なぎさドライブウェイから、車で20分の位置にある『能登ロイヤルホテル』。広々としたロビーに、気持ちのいい接客。清潔な部屋。高台に建っているホテルからの眺めは素敵。日本海に沈む夕陽が自慢の宿です。エレベーターホールには、日の入り時刻と翌朝の日の出時刻が掲示されています。ぜひ、見てほしいっていうホテルの心意気を感じます。

夜、部屋の窓からは、ピカッピカッと点滅する光の帯が見えました。なんだろうと思っていたら『碁石ヶ峰風力発電所』の明かりでした。

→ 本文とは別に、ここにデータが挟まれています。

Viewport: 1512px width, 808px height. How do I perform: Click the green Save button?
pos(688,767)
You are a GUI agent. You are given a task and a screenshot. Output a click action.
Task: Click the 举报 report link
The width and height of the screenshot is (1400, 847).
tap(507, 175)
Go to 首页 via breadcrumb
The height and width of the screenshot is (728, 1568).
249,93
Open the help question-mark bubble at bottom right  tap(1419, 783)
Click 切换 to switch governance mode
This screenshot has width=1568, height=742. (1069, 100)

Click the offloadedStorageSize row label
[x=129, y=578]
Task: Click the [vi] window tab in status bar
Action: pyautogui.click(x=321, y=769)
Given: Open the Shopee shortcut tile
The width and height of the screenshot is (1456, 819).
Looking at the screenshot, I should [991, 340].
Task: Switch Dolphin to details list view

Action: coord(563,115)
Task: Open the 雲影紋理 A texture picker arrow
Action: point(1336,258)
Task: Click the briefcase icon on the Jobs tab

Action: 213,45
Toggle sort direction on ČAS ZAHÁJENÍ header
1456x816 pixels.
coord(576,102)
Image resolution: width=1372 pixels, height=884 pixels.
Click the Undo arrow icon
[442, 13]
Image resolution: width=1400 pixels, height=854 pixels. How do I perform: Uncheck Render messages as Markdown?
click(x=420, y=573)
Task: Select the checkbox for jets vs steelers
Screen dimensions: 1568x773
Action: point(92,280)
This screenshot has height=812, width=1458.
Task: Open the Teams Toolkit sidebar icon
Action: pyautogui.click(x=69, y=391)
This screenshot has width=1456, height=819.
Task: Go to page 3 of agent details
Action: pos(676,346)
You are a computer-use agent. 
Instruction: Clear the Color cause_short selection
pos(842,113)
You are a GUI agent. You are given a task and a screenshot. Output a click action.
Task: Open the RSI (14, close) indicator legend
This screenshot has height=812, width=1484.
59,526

春から夏にかけて日本海から吹いて来る北風「あいの風」と呼ばれる強い風が風力発電にはうってつけ。山の稜線には多くの風力発電機が回っていました。発電機の立つ『碁石ヶ峰県立自然公園』には、整列する水力発電機を見ることの出来る展望台もあり、眺望は抜群。桜や紅葉の季節には多くの人で賑わうようです。ちなみに、止まっている発電機は故障しているのではなく、発電量が満杯になっているとのことです。

北陸とは切っても切れない日本海。冬の日本海のいろんな顔を見る旅。雪に備えて滑らない靴を用意して、暖かくしてお出掛けください。